Dalam sudut pandang historis dan sosiologi, hukum merupakan cermin dari pandangan masyarakatnya yang selalu berubah-ubah dari masa ke masa.Perubahan tersebut sangat tergantung dari penilaian masyarakat mengenai adil dan tidak adil,perbuatan tercela dan tidak tercela. Pandangan masyarakat Indonesia terhadap korupsi telah ditetapkan dalam Ketetapan MPRS Nomor X Tahun 1988 yang diwujudkan di dalam UU Nomor 3 tahun 1971, UU Nomor 31 tahun 1999 dan terakhir UU Nomor 20 tahun 2001.

Perubahan demi perubahan UU Tipikor mencerminkan kehendak bangsa Indonesia yang secara serius menuntut pemberantasan korupsi yang tuntas sehingga diharapkan kemiskinan rakyat dapat ditiadakan dan kesejahteraan meningkat. Di sisi lain pelaku tipikor dapat dicegah dan dipidana sehingga menjadi jera/tobat/kapok dan kerugian negara akibat korupsi dapat dicegah atau dapat dikembalikan.

Namun demikian semangat bangsa yang antikorupsi, kolusi, nepotisme (KKN) terutama terhadap pelaku korporasi harus dilandasi dan dibatasi oleh peraturan perundang-undangan yang berlaku serta mempertimbangkan dampak (outcome) yang terjadi dari pemberantasan tipikor. Perubahan pandangan terhadap antikorupsi harus dievaluasi mengingat pembentukan hukum maupun penegakan hukum era globalisasi abad 21 serta dampaknya tidak terlepas dari kondisi negara dan bangsa termasuk Indonesia dari ketergantungan perkembangan ekonomi global saat ini.

Kehidupan bangsa dan negara era globalisasi juga tergantung dari arah perkembangan ekonomi dunia di mana kedudukan korporasi adalah counter-partner negara dalam mencapai cita-cita kesejahteraan rakyat.

Politik hukum negara yang bersifat unilateral dalam hubungan antarbangsa sebaiknya dievaluasi dengan mempertimbangkan mudharat dan maslahatnya bagi bangsa dan negara. Tidak semua perkara korupsi oleh korporasi berdampak negatif pada kesejahteraan rakyat karena juga terdapat sisi positif.
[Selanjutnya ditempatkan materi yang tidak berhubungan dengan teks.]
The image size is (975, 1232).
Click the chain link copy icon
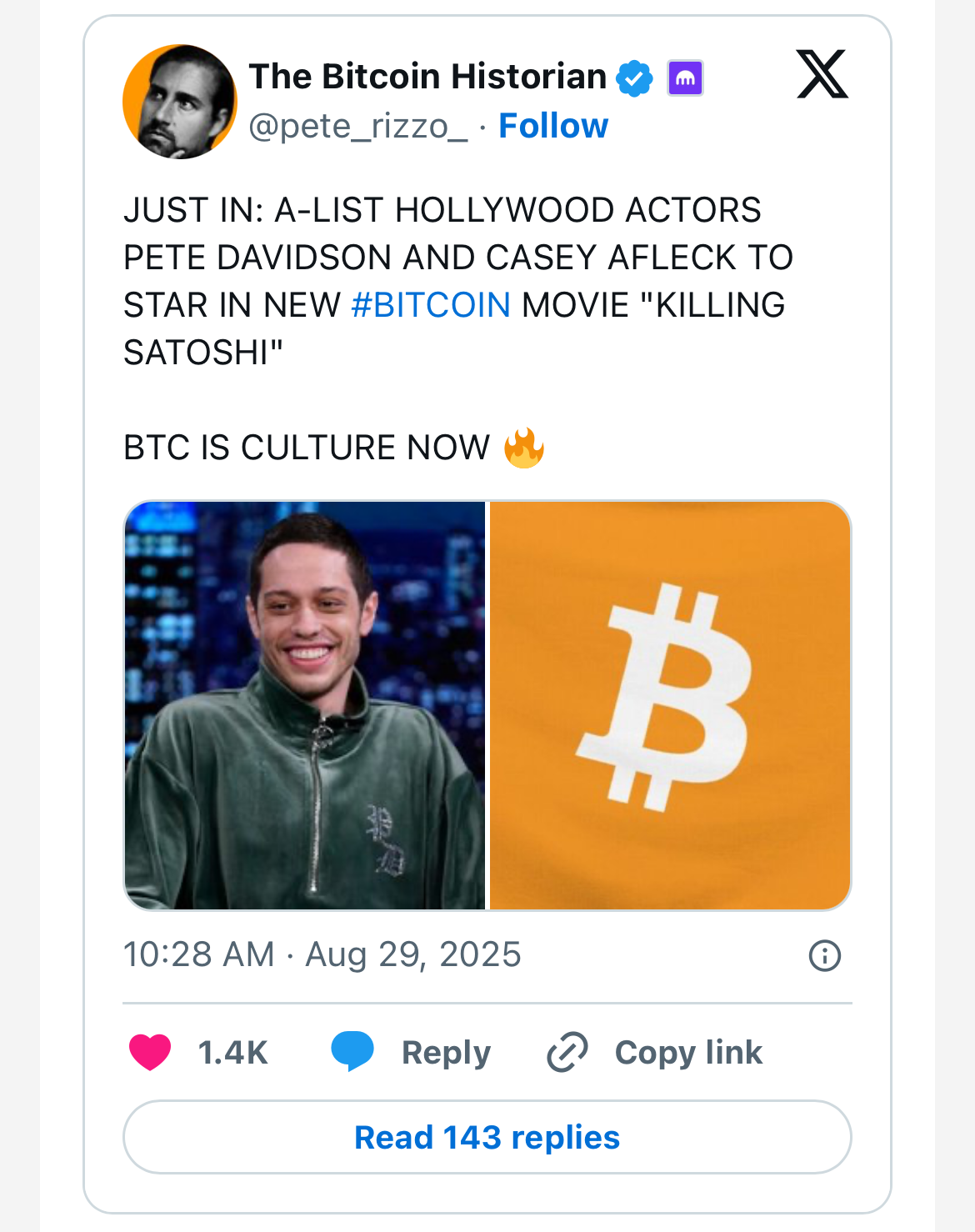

Di sisi lain, filosofi hukum pidana yang bertujuan penjeraan di era abad 21 telah lama ditinggalkan bahkan di beberapa negara telah berhasil digunakan pendekatan baru dengan tujuan memulihkan keadaan akibat kerusakan yang ditimbulkan oleh le talionis, dikenal dengan restorative justice.

Ideologi baru abad 21 tersebut telah terbukti memberikan kontribusi positif baiik terhadap pelaku maupun korban seperti contoh penyelesaian pidana kasus suap oleh pabrikan Boeing, terhadap Dirut PT Garuda yang berakhir pembayaran denda penalti sebesar 3,6 miliar euro atau sekitar Rp62,18 triliun (kurs Rp 17.273) kepada AS, Inggris dan Perancis. Ketiga negara asal pabrikan Airbus-Boeing telah menerapkan politik hukum pidana terbaru yang disebut, Deferred Prosecution Agreement (DPA) -mirip keadilan restorative justice (RJ).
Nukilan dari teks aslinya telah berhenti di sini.